1. Field of the Invention
The present invention relates to a structure and process for forming polysilicon resistors on semiconductor substrates, and more particularly to dual layer polysilicon high value resistor structures.
2. Background Information
Forming high value polysilicon resistors on the same wafer together with other circuit components can be difficult. One reason is that the thickness of the polysilicon layer or layers is determined by the required characteristics of the other devices. For example, the deposited polysilicon must also form the gates and/or emitters of active components, lower value resistors and capacitor plates. This requires thicknesses that are typically greater than 200 nanometers (nm).

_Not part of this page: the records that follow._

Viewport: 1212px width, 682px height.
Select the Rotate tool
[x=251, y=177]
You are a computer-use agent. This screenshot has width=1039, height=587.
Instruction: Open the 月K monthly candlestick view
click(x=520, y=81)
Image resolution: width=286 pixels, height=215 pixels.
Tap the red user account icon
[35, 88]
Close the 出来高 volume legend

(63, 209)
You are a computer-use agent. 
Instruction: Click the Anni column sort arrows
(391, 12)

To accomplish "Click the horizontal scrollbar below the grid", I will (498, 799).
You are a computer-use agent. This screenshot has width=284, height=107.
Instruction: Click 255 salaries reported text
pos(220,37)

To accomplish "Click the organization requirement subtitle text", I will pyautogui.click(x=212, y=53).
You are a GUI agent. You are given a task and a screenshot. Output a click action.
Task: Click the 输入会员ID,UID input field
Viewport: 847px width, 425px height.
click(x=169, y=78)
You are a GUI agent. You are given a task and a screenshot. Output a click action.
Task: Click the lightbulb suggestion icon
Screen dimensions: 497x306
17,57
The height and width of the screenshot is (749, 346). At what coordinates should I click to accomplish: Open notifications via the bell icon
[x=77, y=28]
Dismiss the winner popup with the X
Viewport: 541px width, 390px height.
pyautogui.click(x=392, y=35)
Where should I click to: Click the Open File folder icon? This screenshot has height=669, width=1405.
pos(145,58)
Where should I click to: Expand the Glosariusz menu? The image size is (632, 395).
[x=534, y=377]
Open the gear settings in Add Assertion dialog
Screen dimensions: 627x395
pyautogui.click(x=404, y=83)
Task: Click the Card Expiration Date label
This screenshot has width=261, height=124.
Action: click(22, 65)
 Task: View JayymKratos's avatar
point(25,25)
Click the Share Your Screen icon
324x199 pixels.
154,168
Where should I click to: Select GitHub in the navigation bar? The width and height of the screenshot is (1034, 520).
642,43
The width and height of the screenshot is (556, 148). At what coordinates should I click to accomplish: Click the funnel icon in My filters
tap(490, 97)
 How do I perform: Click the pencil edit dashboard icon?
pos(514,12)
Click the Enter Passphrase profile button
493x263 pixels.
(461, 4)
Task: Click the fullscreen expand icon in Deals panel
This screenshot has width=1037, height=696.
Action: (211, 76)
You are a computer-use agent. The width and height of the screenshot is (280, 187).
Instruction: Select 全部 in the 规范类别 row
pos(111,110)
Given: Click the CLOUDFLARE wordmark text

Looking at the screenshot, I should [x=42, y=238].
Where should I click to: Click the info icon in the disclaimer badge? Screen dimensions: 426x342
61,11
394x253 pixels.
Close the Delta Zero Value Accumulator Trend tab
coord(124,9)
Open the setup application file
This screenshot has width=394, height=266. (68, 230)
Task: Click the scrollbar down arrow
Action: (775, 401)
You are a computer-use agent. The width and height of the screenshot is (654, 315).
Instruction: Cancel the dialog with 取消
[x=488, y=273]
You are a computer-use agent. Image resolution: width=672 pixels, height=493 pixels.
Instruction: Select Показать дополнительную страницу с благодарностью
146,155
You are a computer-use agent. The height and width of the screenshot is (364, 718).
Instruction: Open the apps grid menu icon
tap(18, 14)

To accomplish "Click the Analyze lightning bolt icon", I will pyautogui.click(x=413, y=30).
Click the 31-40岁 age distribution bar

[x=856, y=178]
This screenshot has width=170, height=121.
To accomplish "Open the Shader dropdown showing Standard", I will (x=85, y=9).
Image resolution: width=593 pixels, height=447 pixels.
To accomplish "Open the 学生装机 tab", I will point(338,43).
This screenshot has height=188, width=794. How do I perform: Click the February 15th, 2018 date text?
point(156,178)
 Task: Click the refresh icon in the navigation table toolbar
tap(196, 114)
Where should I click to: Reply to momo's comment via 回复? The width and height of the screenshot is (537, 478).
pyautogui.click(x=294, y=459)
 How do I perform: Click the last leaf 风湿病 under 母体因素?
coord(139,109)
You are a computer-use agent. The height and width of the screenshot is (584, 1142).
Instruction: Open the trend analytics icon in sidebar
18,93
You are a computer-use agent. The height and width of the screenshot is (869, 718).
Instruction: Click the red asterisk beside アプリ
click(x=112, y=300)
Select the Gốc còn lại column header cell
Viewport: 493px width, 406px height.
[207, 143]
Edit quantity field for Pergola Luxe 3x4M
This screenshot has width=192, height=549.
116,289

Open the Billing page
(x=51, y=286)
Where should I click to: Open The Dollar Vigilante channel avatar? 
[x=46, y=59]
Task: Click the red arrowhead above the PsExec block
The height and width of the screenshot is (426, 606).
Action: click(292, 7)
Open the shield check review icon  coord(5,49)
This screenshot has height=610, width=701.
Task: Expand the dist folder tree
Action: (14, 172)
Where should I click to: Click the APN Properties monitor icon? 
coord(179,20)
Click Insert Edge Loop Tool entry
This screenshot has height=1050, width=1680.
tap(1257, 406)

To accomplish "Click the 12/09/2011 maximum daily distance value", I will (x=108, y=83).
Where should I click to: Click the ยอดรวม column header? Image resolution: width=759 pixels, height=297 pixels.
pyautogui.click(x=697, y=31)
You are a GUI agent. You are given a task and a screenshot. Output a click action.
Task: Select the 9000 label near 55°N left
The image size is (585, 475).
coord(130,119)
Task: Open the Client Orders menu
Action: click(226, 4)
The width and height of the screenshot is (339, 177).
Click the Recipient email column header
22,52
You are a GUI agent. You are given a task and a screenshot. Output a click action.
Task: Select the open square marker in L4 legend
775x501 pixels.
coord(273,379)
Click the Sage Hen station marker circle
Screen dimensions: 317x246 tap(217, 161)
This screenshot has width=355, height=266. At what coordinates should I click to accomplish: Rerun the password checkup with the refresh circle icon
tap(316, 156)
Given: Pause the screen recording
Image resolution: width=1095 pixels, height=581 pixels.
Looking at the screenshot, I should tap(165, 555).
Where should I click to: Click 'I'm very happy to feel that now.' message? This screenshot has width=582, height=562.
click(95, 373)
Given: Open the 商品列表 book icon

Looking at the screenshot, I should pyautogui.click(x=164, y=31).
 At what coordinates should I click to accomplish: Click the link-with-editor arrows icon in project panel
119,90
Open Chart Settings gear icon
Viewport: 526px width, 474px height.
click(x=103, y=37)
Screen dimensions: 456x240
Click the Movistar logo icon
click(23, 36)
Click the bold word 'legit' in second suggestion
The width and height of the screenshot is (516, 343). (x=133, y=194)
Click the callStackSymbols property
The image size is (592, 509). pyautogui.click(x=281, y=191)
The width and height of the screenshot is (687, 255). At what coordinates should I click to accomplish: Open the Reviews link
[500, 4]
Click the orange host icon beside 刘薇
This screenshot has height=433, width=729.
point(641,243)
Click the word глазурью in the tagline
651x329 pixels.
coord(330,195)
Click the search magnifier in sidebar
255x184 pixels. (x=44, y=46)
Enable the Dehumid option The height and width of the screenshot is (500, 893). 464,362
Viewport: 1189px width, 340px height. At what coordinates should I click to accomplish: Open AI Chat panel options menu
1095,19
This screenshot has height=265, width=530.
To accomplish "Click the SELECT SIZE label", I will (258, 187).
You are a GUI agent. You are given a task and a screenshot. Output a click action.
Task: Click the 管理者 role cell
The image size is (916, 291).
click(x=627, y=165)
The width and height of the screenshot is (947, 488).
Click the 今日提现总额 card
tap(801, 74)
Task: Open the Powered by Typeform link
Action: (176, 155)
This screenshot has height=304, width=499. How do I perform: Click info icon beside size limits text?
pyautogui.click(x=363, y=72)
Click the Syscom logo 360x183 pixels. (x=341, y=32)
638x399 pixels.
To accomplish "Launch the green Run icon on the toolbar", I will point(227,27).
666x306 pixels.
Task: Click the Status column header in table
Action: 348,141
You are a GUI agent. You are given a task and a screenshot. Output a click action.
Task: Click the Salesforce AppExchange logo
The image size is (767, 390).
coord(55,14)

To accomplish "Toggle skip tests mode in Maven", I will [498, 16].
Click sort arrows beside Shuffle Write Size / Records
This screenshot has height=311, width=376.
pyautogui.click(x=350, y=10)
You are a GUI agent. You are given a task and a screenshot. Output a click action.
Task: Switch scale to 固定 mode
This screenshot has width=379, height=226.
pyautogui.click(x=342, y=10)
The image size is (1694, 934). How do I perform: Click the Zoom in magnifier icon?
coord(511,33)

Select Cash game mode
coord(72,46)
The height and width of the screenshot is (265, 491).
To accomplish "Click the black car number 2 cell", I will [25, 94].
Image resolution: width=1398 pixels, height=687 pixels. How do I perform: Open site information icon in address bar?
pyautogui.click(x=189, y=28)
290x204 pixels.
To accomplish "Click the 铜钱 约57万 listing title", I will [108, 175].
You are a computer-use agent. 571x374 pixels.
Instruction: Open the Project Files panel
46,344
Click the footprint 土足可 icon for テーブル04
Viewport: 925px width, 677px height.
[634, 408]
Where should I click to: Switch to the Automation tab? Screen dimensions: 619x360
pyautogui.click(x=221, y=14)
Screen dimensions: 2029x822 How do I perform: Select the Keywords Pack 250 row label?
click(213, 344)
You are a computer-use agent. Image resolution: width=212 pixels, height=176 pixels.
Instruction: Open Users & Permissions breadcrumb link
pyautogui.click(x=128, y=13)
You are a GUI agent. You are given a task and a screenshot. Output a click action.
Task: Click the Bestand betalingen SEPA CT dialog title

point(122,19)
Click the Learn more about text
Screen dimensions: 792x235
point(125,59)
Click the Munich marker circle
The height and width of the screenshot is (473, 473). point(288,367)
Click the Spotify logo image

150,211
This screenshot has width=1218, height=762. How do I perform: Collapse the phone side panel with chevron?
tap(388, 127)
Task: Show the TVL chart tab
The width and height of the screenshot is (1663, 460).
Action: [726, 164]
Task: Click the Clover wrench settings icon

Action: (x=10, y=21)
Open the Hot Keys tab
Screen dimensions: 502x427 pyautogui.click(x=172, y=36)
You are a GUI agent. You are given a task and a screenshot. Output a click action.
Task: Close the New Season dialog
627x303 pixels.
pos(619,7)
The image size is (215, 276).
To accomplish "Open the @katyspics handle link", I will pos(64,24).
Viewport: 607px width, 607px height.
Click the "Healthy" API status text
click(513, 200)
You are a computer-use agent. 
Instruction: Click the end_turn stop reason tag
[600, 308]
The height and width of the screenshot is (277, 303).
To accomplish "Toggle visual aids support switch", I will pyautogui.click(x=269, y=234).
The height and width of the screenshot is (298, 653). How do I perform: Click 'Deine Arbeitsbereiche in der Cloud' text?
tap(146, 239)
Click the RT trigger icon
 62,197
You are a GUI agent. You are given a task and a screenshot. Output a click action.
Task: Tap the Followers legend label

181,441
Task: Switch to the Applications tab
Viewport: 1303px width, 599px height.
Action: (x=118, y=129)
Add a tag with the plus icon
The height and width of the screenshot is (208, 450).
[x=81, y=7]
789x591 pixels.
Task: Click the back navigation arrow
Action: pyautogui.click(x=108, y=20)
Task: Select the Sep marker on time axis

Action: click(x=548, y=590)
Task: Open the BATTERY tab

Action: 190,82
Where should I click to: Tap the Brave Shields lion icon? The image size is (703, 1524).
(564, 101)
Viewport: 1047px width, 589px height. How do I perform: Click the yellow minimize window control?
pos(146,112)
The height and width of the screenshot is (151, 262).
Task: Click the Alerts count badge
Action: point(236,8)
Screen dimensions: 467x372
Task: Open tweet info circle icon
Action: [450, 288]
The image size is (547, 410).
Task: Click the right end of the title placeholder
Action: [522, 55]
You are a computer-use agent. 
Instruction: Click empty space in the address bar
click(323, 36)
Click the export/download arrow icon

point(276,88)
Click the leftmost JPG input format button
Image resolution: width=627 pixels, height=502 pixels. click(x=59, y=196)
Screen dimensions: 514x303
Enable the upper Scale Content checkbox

As illustrated in FIG. 1, polysilicon resistivity is a non-linear function of doping where the resistivity decreases quickly as the doping concentration increases. Implant dopant concentration control makes resistivity greater than about 0.060 ohm-cm difficult to achieve. Since, as the doping concentration is reduced (compare point a to point b in FIG. 1), the rate of change of resistivity with doping concentrations increases dramatically making control of resistivity and thus resistance difficult. These two restrictions limit practical sheet resistances to not much above 2000 ohms/square. Therefore, mega-ohm resistors will consume much space and will greatly increase die size.
Attempts to form high value polysilicon resistors have used ion implants and reduced polysilicon thicknesses with limited success. Other structures have used multiple layers of polysilicon. But, these often require many additional steps and processes beyond those needed for the core devices on the same wafer, and the resulting resistors have device and process control limitations.
One such attempt is described in U.S. Pat. No. 6,211,031 to Dah-Chih Lin et al. This invention describes a split or dual value polysilicon process using two layers. A first layer is deposited and patterned to expose the underlying dielectric substrate. A second polysilicon layer is deposited over the first layer and the dielectric. Dual parallel resistors are formed. If the polysilicon resistivity is too high, the resistor end contact structures will form rectifying contacts. There is no suggestion or disclosure of processing to provide low ohmic end structures. The process of etching a contact hole that terminates on but does not go through the thin poly layer is also difficult.
Another approach is found in U.S. Pat. No. 6,054,359 to Yu-Ming Tsui et al. This patent describes a thin polysilicon layer with a thicker polysilicon layer overlaying the thinner layer. The thin layer is doped in place and the thicker layer is undoped. The combination of the two layers forms the resistor. This particular invention suffers especially from the undoped layer forming part of the end structures of the resistors being formed. The result is relatively high ohmic end contacts for the resistors.
Prior art does not address the technical problems of integrating silicide or metal contacts into thin polysilicon resistors. In the case of silicide, the forming reaction will consume much if not all of a thin, poly layer. For contact etch, the required over-reach can completely burrow through the poly. Each of the above can make the resistor non-functional or unreliable. For these reasons, prior art techniques, often are forced to accept high impedance end structures or even non-ohmic connections.
Therefore, a need remains to provide high value polysilicon integrated circuit resistors having existing process compatibility; with few, if any, added process steps; and with well controlled resistor end structures having relatively low ohmic resistances to the metalization layer.